Every line of the entries with the word "axis" in it should be shown.

---+---

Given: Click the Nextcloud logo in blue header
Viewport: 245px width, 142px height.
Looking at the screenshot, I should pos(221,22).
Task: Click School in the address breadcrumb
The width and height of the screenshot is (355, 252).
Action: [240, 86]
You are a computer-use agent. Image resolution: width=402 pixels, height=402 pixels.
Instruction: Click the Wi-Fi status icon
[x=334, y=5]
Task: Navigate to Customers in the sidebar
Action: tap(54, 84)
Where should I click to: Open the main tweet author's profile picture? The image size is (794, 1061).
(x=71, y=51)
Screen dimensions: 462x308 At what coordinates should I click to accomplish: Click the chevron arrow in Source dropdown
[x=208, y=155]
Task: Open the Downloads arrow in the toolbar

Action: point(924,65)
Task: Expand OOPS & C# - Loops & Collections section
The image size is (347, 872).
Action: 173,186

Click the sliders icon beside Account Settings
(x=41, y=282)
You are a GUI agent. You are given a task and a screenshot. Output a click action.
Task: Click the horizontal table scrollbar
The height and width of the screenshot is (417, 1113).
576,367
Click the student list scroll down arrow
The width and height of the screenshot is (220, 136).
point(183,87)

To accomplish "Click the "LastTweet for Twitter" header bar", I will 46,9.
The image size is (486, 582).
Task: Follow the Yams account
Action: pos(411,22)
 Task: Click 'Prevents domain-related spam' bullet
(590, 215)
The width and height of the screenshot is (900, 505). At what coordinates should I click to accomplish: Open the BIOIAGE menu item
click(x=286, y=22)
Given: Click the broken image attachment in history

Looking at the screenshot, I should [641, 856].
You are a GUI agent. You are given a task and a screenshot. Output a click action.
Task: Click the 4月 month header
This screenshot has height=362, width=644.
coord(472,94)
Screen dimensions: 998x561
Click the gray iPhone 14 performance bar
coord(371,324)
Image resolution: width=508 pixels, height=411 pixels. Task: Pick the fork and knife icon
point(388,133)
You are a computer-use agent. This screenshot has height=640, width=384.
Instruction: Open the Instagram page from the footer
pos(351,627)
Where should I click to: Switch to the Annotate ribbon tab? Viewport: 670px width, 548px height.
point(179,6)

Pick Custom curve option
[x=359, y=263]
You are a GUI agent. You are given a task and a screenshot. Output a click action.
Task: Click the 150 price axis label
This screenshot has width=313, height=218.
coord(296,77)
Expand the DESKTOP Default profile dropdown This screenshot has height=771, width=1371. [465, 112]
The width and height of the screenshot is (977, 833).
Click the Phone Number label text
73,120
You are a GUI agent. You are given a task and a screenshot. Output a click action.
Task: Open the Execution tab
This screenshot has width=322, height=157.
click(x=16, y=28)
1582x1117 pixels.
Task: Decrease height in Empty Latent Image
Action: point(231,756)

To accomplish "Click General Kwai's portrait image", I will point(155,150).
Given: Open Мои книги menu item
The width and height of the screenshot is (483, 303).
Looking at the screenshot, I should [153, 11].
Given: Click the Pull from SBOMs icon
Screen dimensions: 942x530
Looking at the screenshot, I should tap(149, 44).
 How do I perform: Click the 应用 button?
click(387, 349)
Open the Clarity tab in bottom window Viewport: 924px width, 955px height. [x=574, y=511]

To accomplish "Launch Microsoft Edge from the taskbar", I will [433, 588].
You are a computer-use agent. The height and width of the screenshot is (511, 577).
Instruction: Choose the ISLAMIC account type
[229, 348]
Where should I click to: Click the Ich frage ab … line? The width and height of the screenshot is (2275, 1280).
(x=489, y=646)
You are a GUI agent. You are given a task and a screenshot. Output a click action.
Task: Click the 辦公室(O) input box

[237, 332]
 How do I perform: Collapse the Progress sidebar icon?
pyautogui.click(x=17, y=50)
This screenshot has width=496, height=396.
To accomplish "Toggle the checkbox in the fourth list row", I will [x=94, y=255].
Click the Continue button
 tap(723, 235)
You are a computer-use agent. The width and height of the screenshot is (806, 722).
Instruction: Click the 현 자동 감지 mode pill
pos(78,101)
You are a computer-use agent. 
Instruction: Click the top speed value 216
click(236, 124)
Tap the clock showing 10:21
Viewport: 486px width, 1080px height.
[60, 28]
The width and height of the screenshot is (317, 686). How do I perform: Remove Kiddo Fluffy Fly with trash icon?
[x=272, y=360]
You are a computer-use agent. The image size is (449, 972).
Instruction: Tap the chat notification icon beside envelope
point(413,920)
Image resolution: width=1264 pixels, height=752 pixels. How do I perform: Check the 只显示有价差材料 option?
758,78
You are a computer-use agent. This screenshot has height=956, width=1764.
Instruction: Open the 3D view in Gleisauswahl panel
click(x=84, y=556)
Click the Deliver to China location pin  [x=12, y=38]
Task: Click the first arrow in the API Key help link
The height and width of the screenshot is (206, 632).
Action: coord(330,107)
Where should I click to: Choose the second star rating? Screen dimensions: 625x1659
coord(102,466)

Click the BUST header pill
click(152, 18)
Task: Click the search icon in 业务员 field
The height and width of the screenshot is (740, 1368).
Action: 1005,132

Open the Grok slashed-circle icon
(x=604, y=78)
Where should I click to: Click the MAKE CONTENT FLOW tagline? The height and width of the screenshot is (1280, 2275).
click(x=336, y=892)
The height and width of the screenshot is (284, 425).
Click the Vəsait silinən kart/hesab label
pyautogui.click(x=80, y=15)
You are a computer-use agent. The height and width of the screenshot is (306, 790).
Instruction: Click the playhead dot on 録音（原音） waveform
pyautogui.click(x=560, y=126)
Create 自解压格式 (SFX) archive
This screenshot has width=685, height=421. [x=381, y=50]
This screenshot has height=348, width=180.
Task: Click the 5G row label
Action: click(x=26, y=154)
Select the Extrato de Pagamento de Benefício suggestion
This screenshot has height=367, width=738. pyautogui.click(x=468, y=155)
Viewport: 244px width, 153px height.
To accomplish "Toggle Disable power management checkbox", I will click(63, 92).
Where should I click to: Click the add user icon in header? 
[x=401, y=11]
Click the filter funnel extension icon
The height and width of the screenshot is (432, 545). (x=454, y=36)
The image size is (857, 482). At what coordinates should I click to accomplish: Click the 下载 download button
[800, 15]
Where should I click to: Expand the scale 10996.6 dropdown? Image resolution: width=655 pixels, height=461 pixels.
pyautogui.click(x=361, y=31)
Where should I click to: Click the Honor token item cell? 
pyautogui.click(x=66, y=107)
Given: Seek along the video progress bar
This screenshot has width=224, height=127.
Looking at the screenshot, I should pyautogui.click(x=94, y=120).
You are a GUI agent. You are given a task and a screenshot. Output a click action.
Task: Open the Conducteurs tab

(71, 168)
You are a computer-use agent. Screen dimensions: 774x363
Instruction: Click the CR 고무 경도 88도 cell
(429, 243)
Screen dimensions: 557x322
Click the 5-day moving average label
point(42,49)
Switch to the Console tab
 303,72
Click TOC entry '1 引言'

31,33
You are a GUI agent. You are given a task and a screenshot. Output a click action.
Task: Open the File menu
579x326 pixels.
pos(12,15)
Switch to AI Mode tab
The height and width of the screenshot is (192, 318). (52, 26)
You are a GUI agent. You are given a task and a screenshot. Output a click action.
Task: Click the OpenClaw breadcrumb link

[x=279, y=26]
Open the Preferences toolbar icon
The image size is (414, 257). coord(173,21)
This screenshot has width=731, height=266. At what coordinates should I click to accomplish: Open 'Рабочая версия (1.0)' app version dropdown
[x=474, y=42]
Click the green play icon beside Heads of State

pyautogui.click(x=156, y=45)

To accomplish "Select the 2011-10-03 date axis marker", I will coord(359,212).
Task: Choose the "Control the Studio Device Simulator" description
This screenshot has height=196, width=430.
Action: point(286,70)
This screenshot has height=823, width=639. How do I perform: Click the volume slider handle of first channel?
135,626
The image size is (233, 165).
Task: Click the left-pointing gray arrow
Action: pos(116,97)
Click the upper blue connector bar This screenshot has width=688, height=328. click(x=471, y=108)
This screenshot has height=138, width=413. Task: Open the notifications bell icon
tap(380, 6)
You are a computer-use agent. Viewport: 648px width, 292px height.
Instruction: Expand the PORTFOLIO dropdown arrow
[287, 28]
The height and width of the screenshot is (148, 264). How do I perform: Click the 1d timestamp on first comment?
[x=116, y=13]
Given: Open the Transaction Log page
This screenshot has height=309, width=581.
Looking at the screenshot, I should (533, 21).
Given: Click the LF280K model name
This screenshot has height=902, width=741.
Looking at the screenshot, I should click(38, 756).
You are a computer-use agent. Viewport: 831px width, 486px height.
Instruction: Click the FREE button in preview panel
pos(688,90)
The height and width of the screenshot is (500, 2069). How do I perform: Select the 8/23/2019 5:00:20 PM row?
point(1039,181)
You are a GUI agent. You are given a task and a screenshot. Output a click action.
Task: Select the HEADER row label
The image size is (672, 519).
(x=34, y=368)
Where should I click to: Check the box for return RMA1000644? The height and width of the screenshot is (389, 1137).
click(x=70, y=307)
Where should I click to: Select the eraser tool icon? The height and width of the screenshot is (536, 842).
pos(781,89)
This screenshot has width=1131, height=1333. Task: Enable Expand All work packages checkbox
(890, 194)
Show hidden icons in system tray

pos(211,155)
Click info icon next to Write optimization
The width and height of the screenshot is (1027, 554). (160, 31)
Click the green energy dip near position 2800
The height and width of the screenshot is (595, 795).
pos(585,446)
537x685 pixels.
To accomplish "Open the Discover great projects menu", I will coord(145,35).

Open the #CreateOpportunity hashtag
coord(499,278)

---+---

§ Response below
Task: Click the 150 price axis label
To accomplish "Select the 2011-10-03 date axis marker", I will coord(359,212).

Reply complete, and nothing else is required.